Do ponto de vista temporal, a Lei Complementar nº 224/2025 entrou em vigor na data da publicação, mas a produção de efeitos foi escalonada. O artigo 14 determina que o artigo 4º produzirá efeitos a partir do 1º dia do 4º mês subsequente ao da publicação para tributos sujeitos à anterioridade nonagesimal, o que, considerando a publicação em 26/12/2025, conduz a 1/4/2026 como marco prático para PIS, Cofins e demais tributos alcançados por essa regra, mantendo 1/1/2026 para outros dispositivos. A própria Receita Federal, ao divulgar a regulamentação infralegal, destacou esse escalonamento ao indicar 1/1/2026 para IRPJ e Imposto de Importação e 1/4/2026 para os demais tributos, o que exige replanejamento financeiro dentro do mesmo exercício, com revisões de orçamento e de precificação em janelas curtas.

É nesse ambiente que se abre o espaço para judicialização. E não por uma escolha ideológica, mas por uma consequência previsível do modelo brasileiro: normas amplas, impactos transversais, regulamentação infralegal posterior e insegurança interpretativa. A empresa que estruturou sua cadeia com base em benefícios de alíquota 0 e que passa a recolher 10% do padrão, sem contrapartida de crédito quando a vedação persistir, tende a questionar a coerência do sistema, especialmente quando o custo se torna definitivo e rompe a neutralidade econômica que motivou investimentos e contratos de longo prazo. Do mesmo modo, o contribuinte atingido por cancelamento de 10% de créditos presumidos, ou por elevação indireta em regimes favorecidos, pode buscar tutela para discutir extensão, limites, hipóteses de preservação e a compatibilidade do corte com garantias de segurança jurídica, proteção da confiança e vedação de surpresas fiscais.

Histórico de litigiosidade em PIS e Cofins reforça esse prognóstico

O Superior Tribunal de Justiça, ao julgar o Tema 779, precisou fixar balizas para o conceito de insumo com critérios de essencialidade e relevância, justamente para conter interpretações restritivas incompatíveis com a lógica do regime não cumulativo, o que evidencia que, no Brasil, a fricção entre arrecadação e coerência do sistema de créditos é permanente.

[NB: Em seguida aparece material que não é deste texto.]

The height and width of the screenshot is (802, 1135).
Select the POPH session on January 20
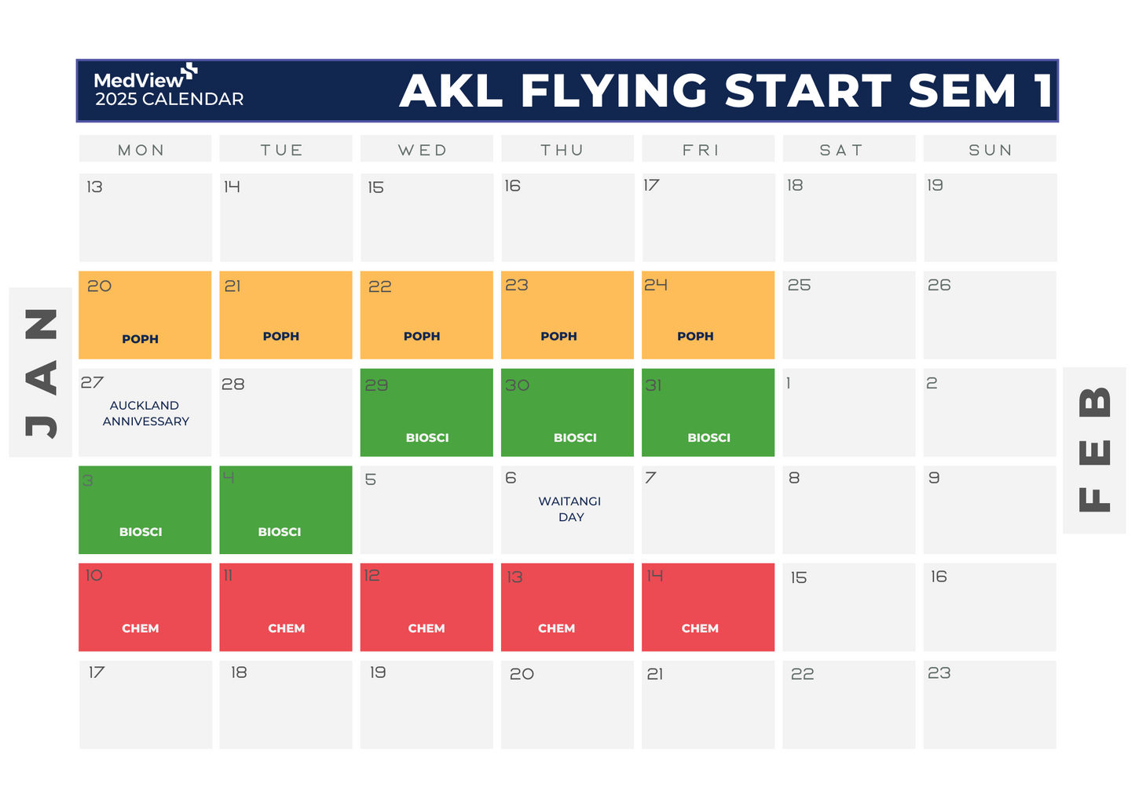click(145, 315)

Ao inserir um novo elemento de custo sem neutralização em parcelas relevantes da cadeia, a Lei Complementar nº 224/2025 reaquece um contencioso que já é, por natureza, estrutural.

Diante desse quadro, o empresário que atua com prudência não pode tratar a Lei Complementar nº 224/2025 como mero ajuste técnico. A resposta empresarial exige revisão imediata de premissas financeiras, com simulações realistas de impacto a partir de 1/1/2026 e, sobretudo, de 1/4/2026, além de reexame de contratos com cláusulas de repasse, políticas de preço, estrutura de aquisição de insumos e aderência a regimes especiais ou favorecidos. No plano jurídico, a postura responsável envolve diagnóstico de exposição, identificação de pontos de ruptura econômica e definição de estratégia de contenção de risco, inclusive com avaliação de medidas judiciais preventivas quando houver plausibilidade técnica e risco concreto de dano, sempre com documentação robusta, boa fé e aderência estrita à legalidade, justamente para evitar que o Estado converta a insegurança que ele próprio produz em penalidade adicional por suposta desconformidade.

A crítica, portanto, não é retórica: é constatação. A Lei Complementar nº 224/2025 representa um ajuste fiscal que opera por dentro do custo de produção e da cadeia de preços, com alto potencial de onerar investimento, reduzir competitividade e ampliar disputas, em vez de promover previsibilidade, simplificação e racionalidade. Em última instância, o país escolhe tributar o empreendedorismo de forma indireta e difusa, enquanto exige do empresário o impossível: planejar em um ambiente em que as regras mudam no meio do jogo e em que o remédio mais utilizado continua sendo o Judiciário, não por preferência, mas por necessidade de sobrevivência econômica e de preservação de direitos.